§ WORK INSTRUCTIONS:
• A. Summarize the earnings call transcript in two sentences.
• B. According to the earnings call transcript, why has the company always had a social responsibility? Answer in one or two sentences.
• C. Resume the earnings call transcript after the Citigroup question on hedging at GIMSA.

** start SOURCE TEXT **

That's very clear. So we should expect this level of inventories to stay stable going forward. One last question. Anything you can comment -- and I'm going to ask a completely different -- that's my last question. Anything you can comment regarding the impact of any potential government measures in Mexico regarding the controls -- the price controls, like the agreement or the soft agreement that they had with -- I know it was with tortilla, not with corn flour. But anything you can comment regarding the measures that the authorities are taking in the sense of the prices of...

Raúl Cavazos Morales

executive
#24

Yes, sure. Look, they have their own agenda. And I think that they have, I would say, a social responsibility for -- given the situation that we're living under right now. In our case, we've always had a social responsibility, given the product that we're talking about here. So we'll always act socially responsible, more so with -- something that we've always done and more so with the evolution of ESG as it is today. So we'll always act responsibly and social -- with the market. So whether there is a -- whether the government is doing or has a plan for price controls or not, we don't really -- we will always act responsibly and socially...

Operator

operator
#25

Our next question is from Sergio Matsumoto with Citigroup.

Sergio Matsumoto

analyst
#26

Sergio Matsumoto from Citigroup. My question is on the hedging at GIMSA. So I know that there was a hedging gain last year and, this year, there was a slight loss. I just wanted to get more color on the nature of the hedge. The press release mentioned it was corn, but was it also related to the Mexican peso? And given that these were already done and you kind of have the levels already, would you expect a similar kind of year-over-year change going forward? Or should it moderate in the coming quarters?

** end SOURCE TEXT **
** start INFORMATION GIVEN **

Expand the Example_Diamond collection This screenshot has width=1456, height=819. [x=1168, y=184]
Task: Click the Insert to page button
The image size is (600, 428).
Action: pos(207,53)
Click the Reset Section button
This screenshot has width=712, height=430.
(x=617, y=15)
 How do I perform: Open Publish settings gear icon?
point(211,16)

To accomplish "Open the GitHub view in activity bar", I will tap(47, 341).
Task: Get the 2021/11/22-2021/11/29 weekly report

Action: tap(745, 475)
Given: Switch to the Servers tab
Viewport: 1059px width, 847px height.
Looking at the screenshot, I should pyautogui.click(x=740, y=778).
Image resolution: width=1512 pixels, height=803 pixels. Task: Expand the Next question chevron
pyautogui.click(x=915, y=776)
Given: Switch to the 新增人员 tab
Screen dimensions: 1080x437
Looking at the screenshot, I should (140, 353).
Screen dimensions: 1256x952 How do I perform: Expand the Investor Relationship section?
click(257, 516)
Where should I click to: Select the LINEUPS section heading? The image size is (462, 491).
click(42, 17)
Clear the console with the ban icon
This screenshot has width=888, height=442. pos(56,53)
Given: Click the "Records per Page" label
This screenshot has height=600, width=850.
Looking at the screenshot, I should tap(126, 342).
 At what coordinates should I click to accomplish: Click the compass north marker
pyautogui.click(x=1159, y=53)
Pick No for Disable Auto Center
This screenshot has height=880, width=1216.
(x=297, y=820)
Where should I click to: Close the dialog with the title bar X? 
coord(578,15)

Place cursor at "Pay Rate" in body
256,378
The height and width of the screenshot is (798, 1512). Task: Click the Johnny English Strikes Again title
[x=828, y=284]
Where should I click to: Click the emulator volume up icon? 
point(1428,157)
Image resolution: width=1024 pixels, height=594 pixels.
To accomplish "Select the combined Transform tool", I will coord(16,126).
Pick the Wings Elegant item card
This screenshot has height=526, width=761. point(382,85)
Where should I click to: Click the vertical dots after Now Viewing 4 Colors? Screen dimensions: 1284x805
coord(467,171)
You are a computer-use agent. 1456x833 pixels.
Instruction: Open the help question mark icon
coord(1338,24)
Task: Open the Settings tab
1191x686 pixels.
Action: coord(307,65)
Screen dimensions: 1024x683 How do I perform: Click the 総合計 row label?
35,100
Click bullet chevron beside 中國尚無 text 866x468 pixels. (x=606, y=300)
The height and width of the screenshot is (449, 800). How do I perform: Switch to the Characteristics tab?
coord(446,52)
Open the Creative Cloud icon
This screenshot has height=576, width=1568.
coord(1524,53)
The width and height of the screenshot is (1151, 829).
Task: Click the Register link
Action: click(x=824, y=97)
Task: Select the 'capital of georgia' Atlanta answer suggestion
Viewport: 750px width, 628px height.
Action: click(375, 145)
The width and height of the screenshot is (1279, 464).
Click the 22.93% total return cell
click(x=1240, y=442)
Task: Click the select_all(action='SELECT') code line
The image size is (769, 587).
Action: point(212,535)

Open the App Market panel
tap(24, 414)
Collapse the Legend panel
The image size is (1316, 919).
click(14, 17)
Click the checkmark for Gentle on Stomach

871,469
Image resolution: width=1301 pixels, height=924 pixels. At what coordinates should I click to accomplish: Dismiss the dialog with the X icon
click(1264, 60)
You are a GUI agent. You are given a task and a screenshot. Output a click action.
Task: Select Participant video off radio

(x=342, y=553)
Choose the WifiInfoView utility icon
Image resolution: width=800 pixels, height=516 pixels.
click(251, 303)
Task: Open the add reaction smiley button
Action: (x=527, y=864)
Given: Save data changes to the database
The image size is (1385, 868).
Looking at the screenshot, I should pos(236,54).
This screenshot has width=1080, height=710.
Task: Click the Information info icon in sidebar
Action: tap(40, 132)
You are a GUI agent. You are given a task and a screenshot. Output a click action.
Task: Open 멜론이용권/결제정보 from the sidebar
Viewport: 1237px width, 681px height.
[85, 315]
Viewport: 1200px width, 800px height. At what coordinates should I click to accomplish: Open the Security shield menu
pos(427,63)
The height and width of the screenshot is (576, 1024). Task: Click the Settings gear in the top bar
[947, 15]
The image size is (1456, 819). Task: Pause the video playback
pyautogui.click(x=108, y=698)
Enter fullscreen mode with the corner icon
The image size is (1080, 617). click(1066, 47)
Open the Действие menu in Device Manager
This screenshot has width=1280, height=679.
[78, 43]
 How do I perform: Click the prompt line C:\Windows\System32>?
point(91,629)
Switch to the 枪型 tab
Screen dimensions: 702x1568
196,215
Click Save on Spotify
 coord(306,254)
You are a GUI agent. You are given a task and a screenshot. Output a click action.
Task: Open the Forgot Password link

** end INFORMATION GIVEN **

§ TASK ANSWERS:
• A. An analyst asks about the impact of possible Mexican government price-control measures, and Raúl Cavazos Morales answers that the company will always act responsibly and socially whether or not the government plans price controls. Sergio Matsumoto of Citigroup then asks about the hedging at GIMSA: whether it involved the Mexican peso as well as corn, and whether the year-over-year change should continue or moderate in the coming quarters.

• B. Raúl Cavazos Morales says the company has always had a social responsibility because of the product it sells. He adds that this applies even more with the evolution of ESG as it is today.

• C.
Raúl Cavazos Morales

executive
#27

Sure. Thank you for your question. Well, part of our business, as everyone knows, as -- I mean one of our main raw materials obviously is corn. So yes, the volatility that you see there goes in line with the volatility of the peso corn. And as we have in the past and as we always do, we have hedging positions. And when the valuation of those hedging positions have volatility, that's what you see in our other income line -- in our income statement. So in order to forecast that, I would say that it would be a little bit challenging to tell you how that would be going forward. But as always, there will be some times we will have gains and sometimes we have losses depending on the [ availability ] of the corn in the futures market. So I would tell you that, that is part of the business. And on a cumulative basis, I think we're doing pretty well with everything that we've done there.

Sergio Matsumoto

analyst
#28

Yes. I guess my question is perhaps -- would you characterize last year's gain as something that was outsized, like more than usual? Or is it -- and would -- or would you expect something in a similar magnitude going forward?

Raúl Cavazos Morales

executive
#29

No, I would -- it's a very difficult question to answer. I would tell you that it's just -- the magnitude of what you see in that line, it's totally correlated with the levels in COGS. So it just compensates or offsets the levels or the growth rates that you see in COGS. Because -- they're obviously connected because of the purpose of the actual hedges that we have for those raw materials. So depending on how these 2 variables move, that's how and when you will see a magnitude, whether it be a gain or a loss, in that line or the other income line.

Sergio Matsumoto

analyst
#30

Okay. Understood. And my second question, if I may, is would you have an updated guidance as a result of how things have transpired in the first half?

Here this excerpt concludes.